Reproduce every one of the records below word for word, leaving the pictures out of your answer.

Records of where items appear:
--------------------------------------------------
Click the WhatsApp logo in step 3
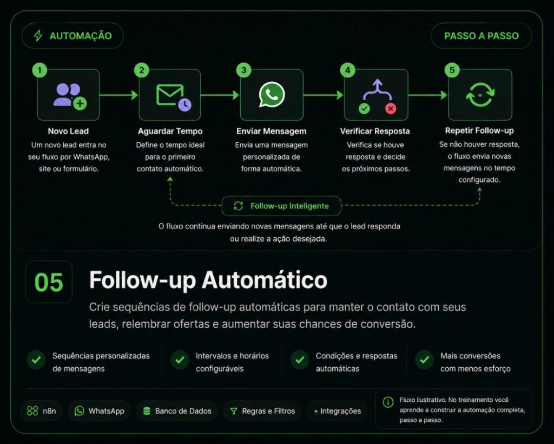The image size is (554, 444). point(272,94)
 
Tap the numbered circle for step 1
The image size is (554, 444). point(39,70)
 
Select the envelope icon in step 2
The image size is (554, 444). point(170,95)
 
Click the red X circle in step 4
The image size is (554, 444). point(391,108)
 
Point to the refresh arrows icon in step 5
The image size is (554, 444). point(480,94)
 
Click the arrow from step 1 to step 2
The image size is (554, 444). point(118,95)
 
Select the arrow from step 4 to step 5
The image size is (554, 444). point(428,95)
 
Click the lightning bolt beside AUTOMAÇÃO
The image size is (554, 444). point(38,36)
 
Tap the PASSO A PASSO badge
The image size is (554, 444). point(481,36)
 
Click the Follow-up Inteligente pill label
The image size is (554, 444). point(281,206)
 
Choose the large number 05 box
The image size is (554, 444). point(49,282)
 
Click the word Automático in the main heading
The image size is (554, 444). point(264,280)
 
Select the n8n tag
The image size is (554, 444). point(42,411)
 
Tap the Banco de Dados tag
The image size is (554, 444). point(177,411)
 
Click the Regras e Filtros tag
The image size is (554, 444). point(262,411)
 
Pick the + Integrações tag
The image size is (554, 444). point(338,411)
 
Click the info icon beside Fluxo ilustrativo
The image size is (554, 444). point(388,402)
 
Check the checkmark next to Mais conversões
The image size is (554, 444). point(424,360)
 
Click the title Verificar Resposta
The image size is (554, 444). point(375,131)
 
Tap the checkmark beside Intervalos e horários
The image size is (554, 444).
--------------------------------------------------
Problem solution —
Click the WhatsApp logo in step 3
The image size is (554, 444). point(272,94)
 
Tap the numbered circle for step 1
The image size is (554, 444). point(39,70)
 
Select the envelope icon in step 2
The image size is (554, 444). point(170,95)
 
Click the red X circle in step 4
The image size is (554, 444). point(391,108)
 
Point to the refresh arrows icon in step 5
The image size is (554, 444). point(480,94)
 
Click the arrow from step 1 to step 2
The image size is (554, 444). point(118,95)
 
Select the arrow from step 4 to step 5
The image size is (554, 444). point(428,95)
 
Click the lightning bolt beside AUTOMAÇÃO
The image size is (554, 444). point(38,36)
 
Tap the PASSO A PASSO badge
The image size is (554, 444). point(481,36)
 
Click the Follow-up Inteligente pill label
The image size is (554, 444). point(281,206)
 
Choose the large number 05 box
The image size is (554, 444). point(49,282)
 
Click the word Automático in the main heading
The image size is (554, 444). point(264,280)
 
Select the n8n tag
The image size is (554, 444). point(42,411)
 
Tap the Banco de Dados tag
The image size is (554, 444). point(177,411)
 
Click the Regras e Filtros tag
The image size is (554, 444). point(262,411)
 
Pick the + Integrações tag
The image size is (554, 444). point(338,411)
 
Click the info icon beside Fluxo ilustrativo
The image size is (554, 444). point(388,402)
 
Check the checkmark next to Mais conversões
The image size is (554, 444). point(424,360)
 
Click the title Verificar Resposta
The image size is (554, 444). point(375,131)
 
Tap the checkmark beside Intervalos e horários
The image size is (554, 444).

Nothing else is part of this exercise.